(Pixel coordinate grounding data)
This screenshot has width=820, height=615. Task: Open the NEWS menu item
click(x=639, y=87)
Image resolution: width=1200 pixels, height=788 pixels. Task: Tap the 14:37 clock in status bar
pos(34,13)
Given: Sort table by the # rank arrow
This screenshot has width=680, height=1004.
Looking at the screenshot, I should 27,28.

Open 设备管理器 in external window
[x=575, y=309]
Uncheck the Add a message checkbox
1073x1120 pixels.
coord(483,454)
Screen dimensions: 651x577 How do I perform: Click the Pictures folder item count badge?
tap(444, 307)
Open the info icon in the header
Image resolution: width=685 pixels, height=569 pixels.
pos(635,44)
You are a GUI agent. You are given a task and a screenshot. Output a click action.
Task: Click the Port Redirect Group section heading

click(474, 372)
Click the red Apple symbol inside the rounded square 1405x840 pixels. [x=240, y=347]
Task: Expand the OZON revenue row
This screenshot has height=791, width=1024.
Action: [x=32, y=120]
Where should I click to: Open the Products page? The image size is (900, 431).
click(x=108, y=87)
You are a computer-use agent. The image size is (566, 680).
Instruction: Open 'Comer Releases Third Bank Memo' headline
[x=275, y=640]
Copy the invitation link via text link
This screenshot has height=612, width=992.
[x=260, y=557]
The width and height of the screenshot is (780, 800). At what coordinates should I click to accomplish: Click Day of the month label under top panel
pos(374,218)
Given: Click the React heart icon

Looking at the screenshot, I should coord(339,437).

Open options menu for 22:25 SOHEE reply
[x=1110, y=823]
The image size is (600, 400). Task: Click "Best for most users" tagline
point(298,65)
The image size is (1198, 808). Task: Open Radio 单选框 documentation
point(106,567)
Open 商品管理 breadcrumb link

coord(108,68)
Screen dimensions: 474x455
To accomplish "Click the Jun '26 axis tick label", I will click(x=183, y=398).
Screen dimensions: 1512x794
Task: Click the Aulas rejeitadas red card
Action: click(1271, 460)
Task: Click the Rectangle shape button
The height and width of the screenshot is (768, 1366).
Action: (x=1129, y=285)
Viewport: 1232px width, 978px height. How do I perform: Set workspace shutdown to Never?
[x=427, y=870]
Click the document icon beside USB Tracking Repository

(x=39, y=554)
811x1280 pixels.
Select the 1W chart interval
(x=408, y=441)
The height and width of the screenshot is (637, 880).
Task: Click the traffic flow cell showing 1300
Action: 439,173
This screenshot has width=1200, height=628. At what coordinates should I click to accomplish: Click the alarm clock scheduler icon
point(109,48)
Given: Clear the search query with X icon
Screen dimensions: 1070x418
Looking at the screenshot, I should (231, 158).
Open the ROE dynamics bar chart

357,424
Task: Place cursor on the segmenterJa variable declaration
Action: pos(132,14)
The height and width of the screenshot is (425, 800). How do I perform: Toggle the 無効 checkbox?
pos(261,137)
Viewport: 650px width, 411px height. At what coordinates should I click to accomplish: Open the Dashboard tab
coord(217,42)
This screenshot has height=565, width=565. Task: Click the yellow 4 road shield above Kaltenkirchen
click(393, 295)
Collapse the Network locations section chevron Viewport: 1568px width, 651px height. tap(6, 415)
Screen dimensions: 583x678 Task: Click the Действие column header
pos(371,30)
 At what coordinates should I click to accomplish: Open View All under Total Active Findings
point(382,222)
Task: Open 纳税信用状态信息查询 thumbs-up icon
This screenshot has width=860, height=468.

§ **INSTRUCTIONS FOR THE TASK**:
Reproduce only the lines running from the one that contains "Screen dimensions: 583x678" to the last line of the records.

§ **REPLY TO THE TASK**:
Screen dimensions: 583x678 Task: Click the Действие column header
pos(371,30)
 At what coordinates should I click to accomplish: Open View All under Total Active Findings
point(382,222)
Task: Open 纳税信用状态信息查询 thumbs-up icon
This screenshot has width=860, height=468.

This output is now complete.